BUDA is heading into the back half of May with momentum on two fronts: a Q1 earnings beat delivered this week and a steady retreat in short positioning over the past six weeks.
Shorts have been covering since early April, and the pace has accelerated. Short interest as a percentage of the free float dropped to 1.37% on May 12, down from a local peak of 2.4% on April 6 — nearly a halving over six weeks. The past month alone saw a 43% decline in shares short, with the most recent week adding another 12% to that decline. The absolute numbers remain small — roughly 25,000 shares — but the directional signal is clear: bearish positioning has been unwound at a meaningful clip.

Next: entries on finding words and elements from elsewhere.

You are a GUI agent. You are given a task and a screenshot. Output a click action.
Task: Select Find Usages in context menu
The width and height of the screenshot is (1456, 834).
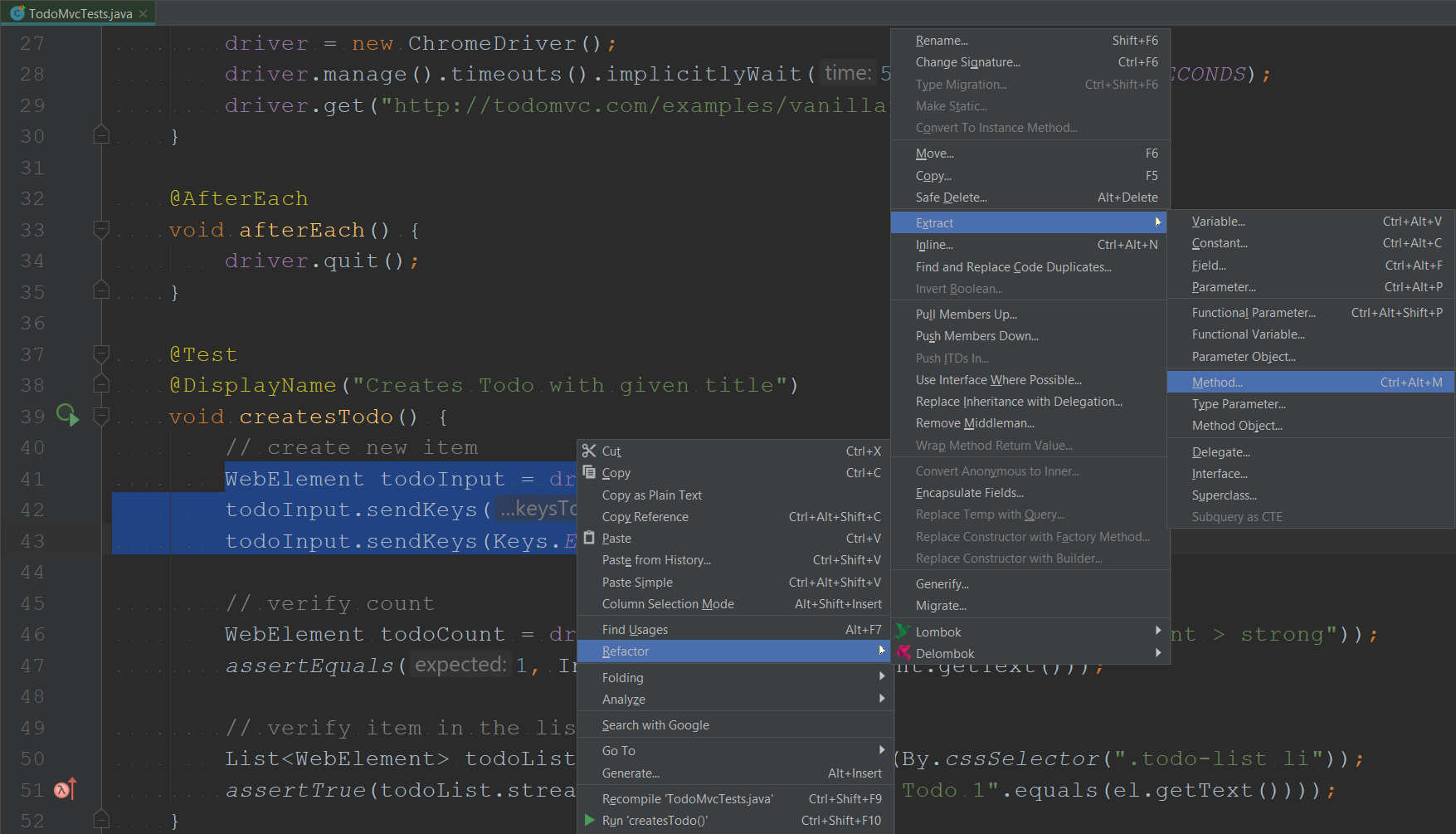click(x=635, y=629)
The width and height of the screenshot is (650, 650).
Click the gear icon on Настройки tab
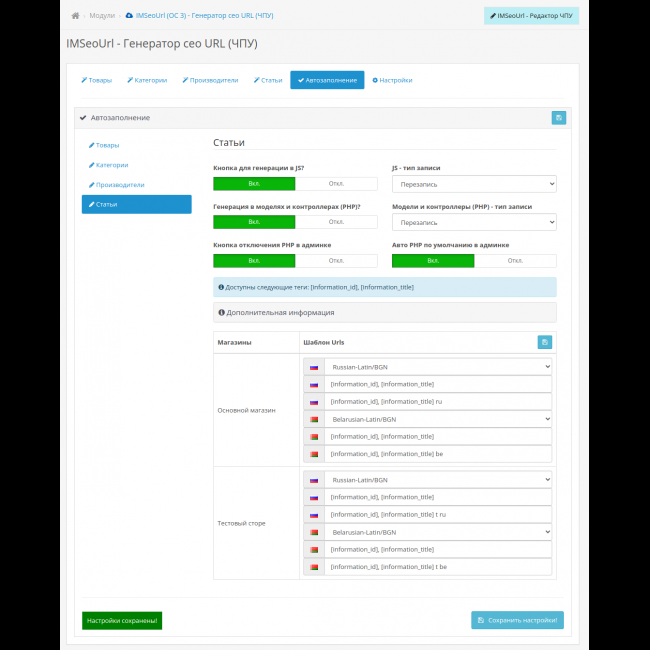[375, 80]
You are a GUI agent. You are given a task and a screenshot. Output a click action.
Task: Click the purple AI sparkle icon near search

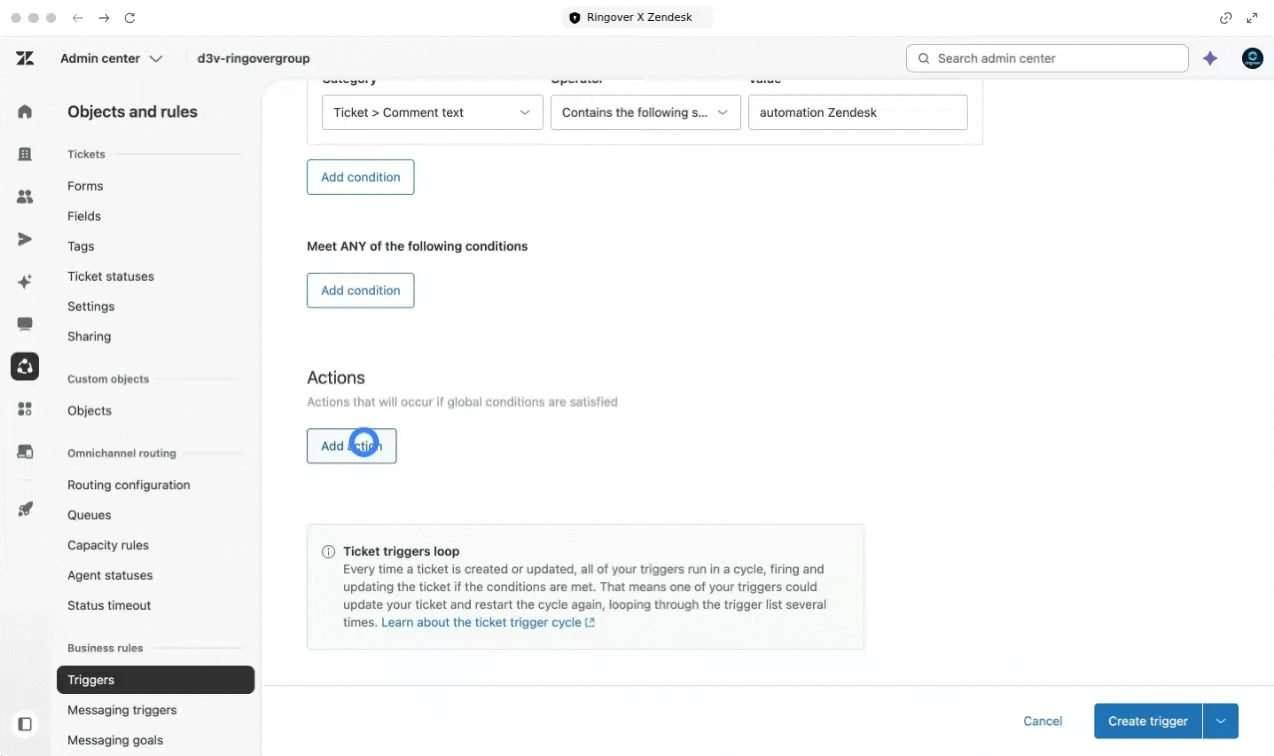click(1210, 58)
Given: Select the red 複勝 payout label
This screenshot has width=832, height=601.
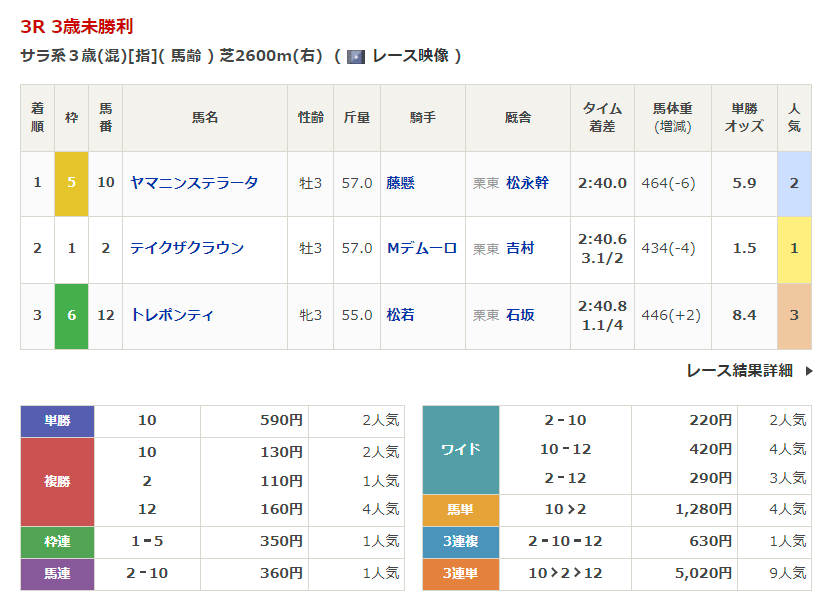Looking at the screenshot, I should point(58,481).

The borrow market tells a more nuanced story. Cost to borrow runs at ~35% annualised, elevated for a stock this size, though it has eased from a peak near 49% in early April. Availability is not a constraint here — the lending pool is well-supplied relative to the level of short interest. The ORTEX short score is a moderate 55, consistent with a name that still attracts some bearish attention but is far from crowded territory.
The catalyst for the covering is clear. Buda Juice reported Q1 2026 results today, posting adjusted EPS of $0.05 on sales of $3.5 million. That followed a distribution expansion announcement on May 11, when the company said it was rolling out across nine new states — a meaningful footprint move for a small packaged foods brand. Last time BUDA reported (March 26), the stock barely flinched on the day (-0.1%) before recovering 6.6% over the following five sessions, a pattern suggesting traders treat the print as a launchpad rather than a hurdle. The stock is up 2.7% on the week and closed at $9.94, though it remains 4.2% below where it started a month ago.
The ownership picture is highly concentrated. Three named individuals — Bernard Nussbaumer (23.1%), Bryan Herr (21%), and Horatio Lonsdale-Hands (17.9%) — together hold more than 62% of shares. Grow Funds LLC built a 10% stake as of early January. Institutional names are present but thin: Vanguard held around 50,000 shares as of March and BlackRock entered with just over 8,000 shares as of April 30. The tight float — 1.85 million shares — means relatively small changes in demand can move the price noticeably.
The next confirmed earnings event is May 22. With today's Q1 figures freshly digested and the nine-state distribution story still unfolding, the question heading into that date is how quickly the new retail placements translate into revenue run-rate guidance.